Germany's culture minister Wednesday called on the nation's museums to ensure they are not housing any art looted by the Nazis.

The call from German Culture Minister Monika Gruetters' comes after the heirs of a Jewish art dealer and collector launched legal action over the southern state of Bavaria's refusal to turn over works of art allegedly seized and sold by the Nazis.

The heirs of Alfred Flechtheim, who fled Germany shortly after Hitler came to power in 1933, claimed in a New York court early in December that Bavaria had not met international commitments on the restitution of art taken during the Third Reich.

The culture minister called on museums to make use of a special process established in Germany for mediating in disputes about the ownership of works of art.

"Otherwise," she said, "it leaves the devastating impression that you want to keep something that is not rightfully yours."

Gruetters told dpa this "damages Germany's image in the eyes of the Jewish world community."

She went on to call on the authorities in the nation's 16 states to follow the lead of federal museums, which are morally obliged to provide information on the works of art that they hold.  

Flechtheim's heirs have been negotiating with the Bavarian authorities for seven years for the return of 8 paintings by modern masters - Max Beckmann, Juan Gris and Paul Klee.

"What turns out to be a theft must be returned," said Gruetters. "There is no doubt about that at all."

After building up an art business in the 1920's promoting contemporary artists, Flechtheim fled to Paris in 1934 after facing Nazi harassment.

His galleries and business were later Aryanized by the Nazis and his private art collection was seized.
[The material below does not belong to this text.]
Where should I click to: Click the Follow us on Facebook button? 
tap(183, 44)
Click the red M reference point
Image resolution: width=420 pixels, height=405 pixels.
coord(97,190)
He died in London in 1937.

Bavaria has rejected the Flechtheim family's claims that the paintings at the centre of the court case were looted art, saying that Flechtheim sold the works before the Nazis came to power.

But Flechtheim's heirs allege that the paintings were acquired by Hildebrand Gurlitt, one of a handful of dealers allowed to trade in modern art in Nazi Germany.

Gurlitt was also tasked with selling art stolen from Jews or works that had been confiscated after being denounced by Hitler's art functionaries.

Revelations three years ago that about 1,500 modern masterpieces pieced together by Gurlitt had been stored and hidden away in a Munich apartment by his son, Cornelius, caused a sensation in Germany and sent shockwaves across the global art world.

An expert team has already established that about 100 of the paintings from Gurlitt's controversial collection are likely to have been looted by the Nazis.

The priceless Gurlitt collection is now to be handed over to the Museum of Fine Arts in Bern.